CompSci 261, Spring 2017, Homework 2

  1. For a hash table that uses hash chaining with $n$ keys, $N$ table cells, and load factor $\alpha=n/N$, prove that the probability that key $k$ belongs to a chain of size exactly $s$ is at most $\alpha^{s-1}/(s-1)!$.

    (Hint: How many ways are there for $s-1$ other elements to be placed into the same chain and what is the probability that any one of these ways happens?)

    Solution: The number of ways of selecting $s-1$ other keys that could collide with $k$ is $$\binom{n-1}{s-1}<\frac{n^{s-1}}{(s-1)!},$$ and the probability that a particular selection of $s-1$ other keys does collide, producing a chain of size exactly $s$, is $$\frac{1}{N^{s-1}},$$ because each of the other keys has an independent $1/N$ chance of colliding. By the union bound, the probability that one of these possible collision events occurs is at most $$\frac{n^{s-1}}{(s-1)!} \cdot \frac{1}{N^{s-1}} = \frac{\alpha^{s-1}}{(s-1)!}.$$
  2. The simplest way that a cuckoo hash table could fail to insert all keys would be for three of its keys to have the same two hash table cells as their hash values.

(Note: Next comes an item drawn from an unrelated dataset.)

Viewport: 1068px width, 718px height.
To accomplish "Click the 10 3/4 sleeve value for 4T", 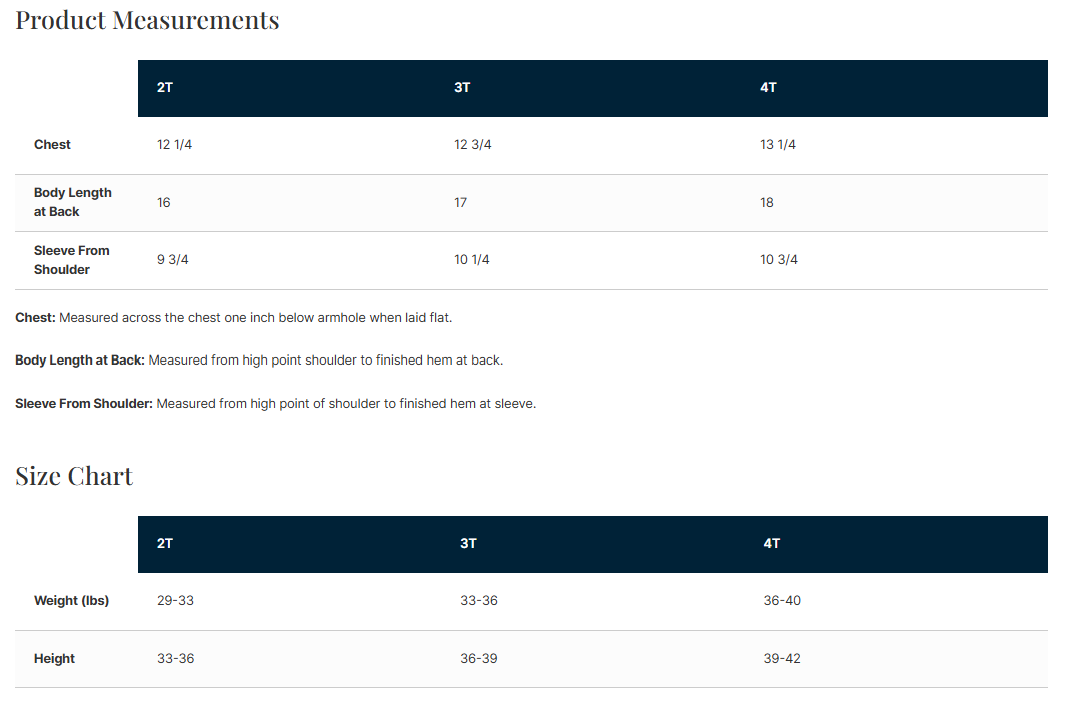I will point(779,260).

    1. For a cuckoo hash table with $n$ keys, two tables of $N/2$ table cells each, and load factor $\alpha=n/N$, what is the expected number of triples of keys for which this happens? You can calculate this expected number as the total number of triples of keys, multiplied by the probability that any given triple has this problem.

      Solution: $$\binom{n}{3}\frac{1}{(N/2)^4}$$
    2. Use Markov's inequality (and the observation that when the number of bad triples is less than one, it can only be zero) to prove that the probability of getting this kind of failure is O(1/n) when $\alpha$ is a constant less than $1/2$.

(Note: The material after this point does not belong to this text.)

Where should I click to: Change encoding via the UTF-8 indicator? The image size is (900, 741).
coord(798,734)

      Solution: By the assumption that $\alpha$ is constant, the expected number of bad triples can be simplified to $O(n^3/n^4)=O(1/n)$. If there is even a single bad triple, then the actual number of bad triples is larger than its expectation by a factor of $\Omega(n)$. By Markov's inequality, the probability of the actual value being so much higher than its expectation is $O(1/n)$.
  3. Give pseudocode (or, if you prefer, Python code) for an algorithm that uses a dictionary to process a list of items and returns as output a list of the items that appear only once in the input. For example, when your algorithm is run with the list [2,7,1,8,2,8] as its argument, it should return the list [1,7] or [7,1] (the output ordering is unimportant). Your algorithm should not sort the input (because sorting is too slow) and when the input length is $n$ it should use $O(n)$ dictionary operations. The dictionary operations you can use include creating an empty dictionary, testing whether a key is present in the dictionary, setting the value associated with a key (or adding the key if it is not already present), looking up the value associated with a key, and listing all key-value pairs.

    Solution:
    counts = {}
    for x in input:
        if x in counts:
            counts[x] += 1
        else:
            counts[x] = 1
    return [x for x,c in counts.items() if c == 1]
    Or, more cleanly, using multiple sets in place of a single dictionary:
    once = set()
    twice = set()
    for x in input:
        if x in once:
            twice.add(x)
        else:
            once.add(x)
    return [x for x in once if x not in twice]
  4. Suppose that you are choosing a hashing algorithm to use as part of a web server, and you want to prevent denial-of-service attacks in which an attacker, knowing which algorithm you use and which keys are in your hash table, sends requests that try to make your server use as much processing time as possible. You may assume that these requests can only cause your server to perform hash table lookups, but not to change the contents of the hash table. Which of linear probing, cuckoo hashing, or hash chaining would be the most secure against this type of attack? Explain your answer.

    Solution: Cuckoo hashing, because the fact that its queries take constant worst-case time means that an attacker cannot slow them down by finding and then repeatedly querying keys with many collisions.